Your instructions: Set down exactly the lines below, starting at the one that contains "Task: Click the Twitter bird icon" and ending at the one that contains "The width and", with both of those lines included and nothing else.

BEGIN

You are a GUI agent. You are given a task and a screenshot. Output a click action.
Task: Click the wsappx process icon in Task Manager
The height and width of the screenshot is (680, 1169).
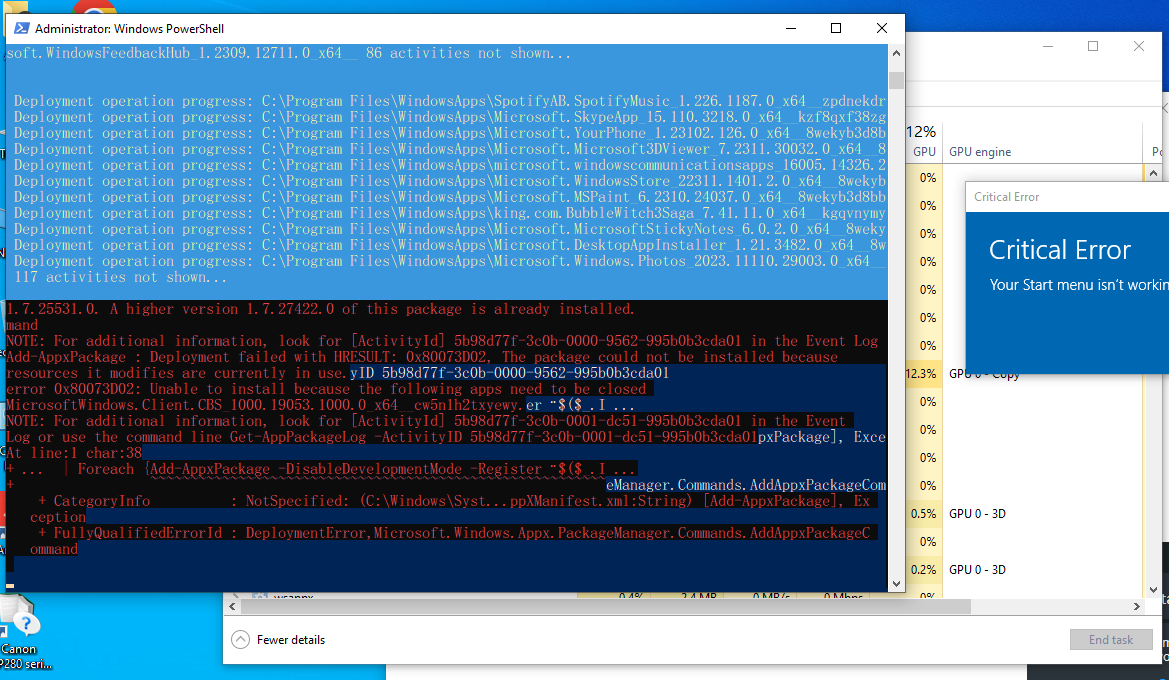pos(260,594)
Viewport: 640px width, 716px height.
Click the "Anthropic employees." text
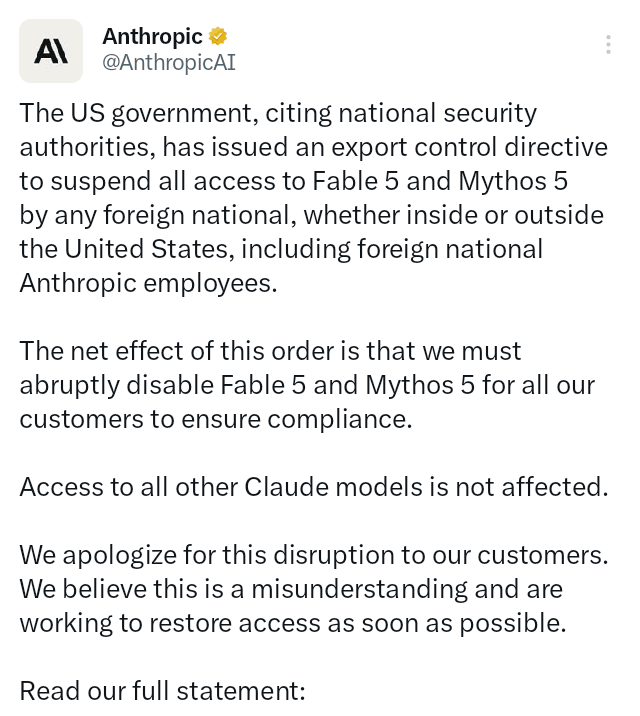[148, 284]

END
BEGIN

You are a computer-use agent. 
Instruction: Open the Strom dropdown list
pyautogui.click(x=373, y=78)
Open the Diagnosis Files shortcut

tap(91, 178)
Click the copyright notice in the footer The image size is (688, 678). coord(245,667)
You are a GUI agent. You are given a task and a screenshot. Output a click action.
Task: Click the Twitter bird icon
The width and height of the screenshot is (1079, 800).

END

Solution:
Task: Click the Twitter bird icon
The width and height of the screenshot is (1079, 800).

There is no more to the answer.